Powoływanie członków kapituł orderowych jest jego wyłączną prerogatywą. Członkiem może być jedynie kawaler (dama) OOB z polskim obywatelstwem. Do 3 maja, kiedy prezydent nadał order sześciu nowym osobom, prezydent mógł uzupełnić skład Kapituły spośród 24 osób spełniających powyższe kryteria. Są wśród nich byli prezydenci (3), byli premierzy (3), duchowni (3), byli prezesi NBP i Sądu Najwyższego, osoby ze świata nauki i kultury oraz byli opozycjoniści. Jest też czterech kawalerów z orderem nadanym przez prezydenta Lecha Kaczyńskiego (kardynał Henryk Gulbinowicz, Jan Olszewski oraz Andrzej Gwiazda i Bogusław Nizieński, którzy w Kapitule już zasiadali, ale ustąpili, protestując z kolei przeciwko polityce orderowej prezydenta Komorowskiego).

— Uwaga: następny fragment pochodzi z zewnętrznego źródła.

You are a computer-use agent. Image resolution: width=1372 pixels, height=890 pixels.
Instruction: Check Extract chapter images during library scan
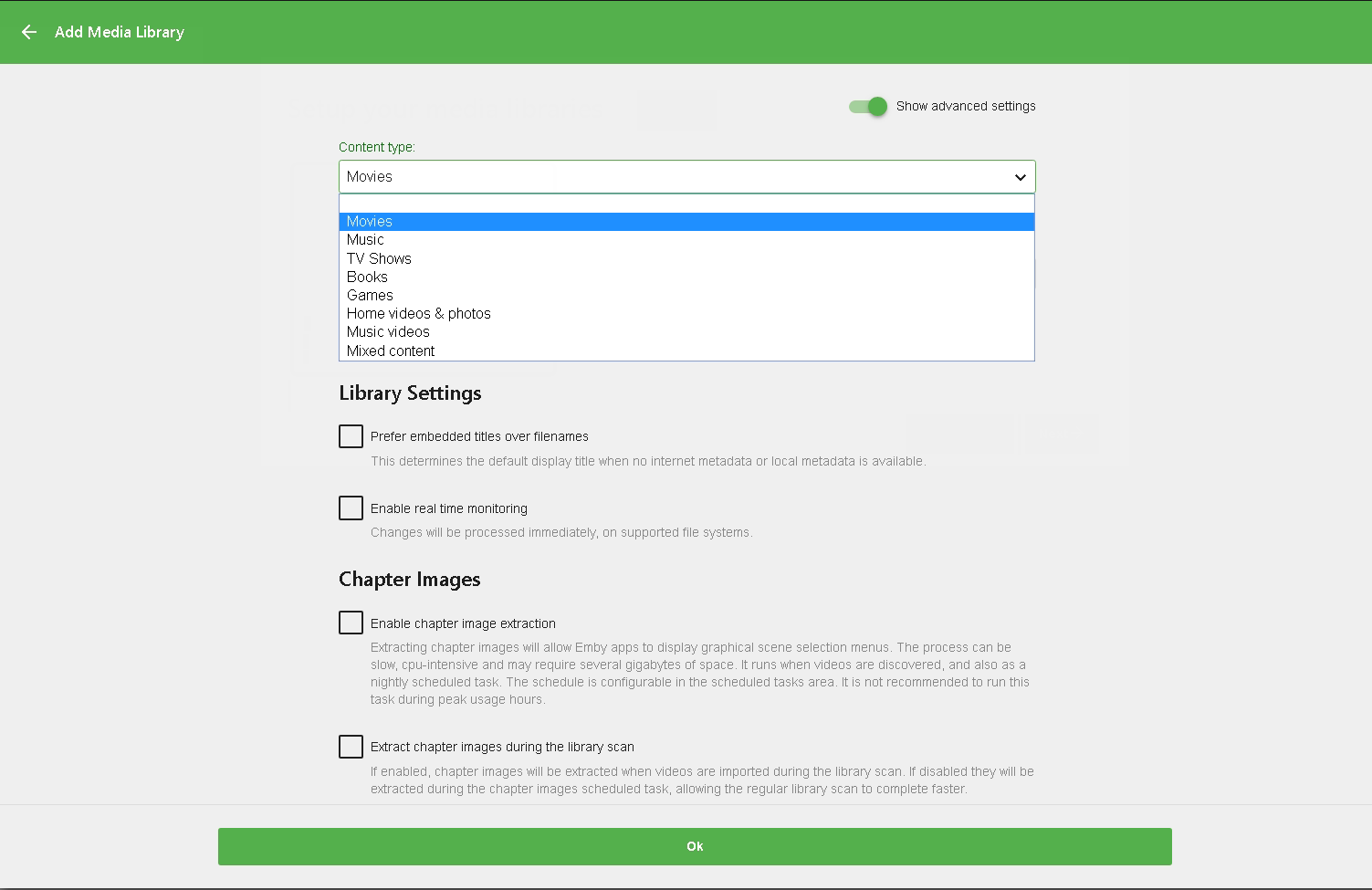pyautogui.click(x=351, y=747)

Prezydent, nadając ordery, zwraca się o wyrażenie opinii (choć może tę procedurę pominąć) do członków Kapituły na jej posiedzeniu bądź – co statut dopuszcza – korespondencyjnie. Kapituła opinię przyjmuje zwykłą większością głosów i w sposób tajny, jeśli taki padnie wniosek.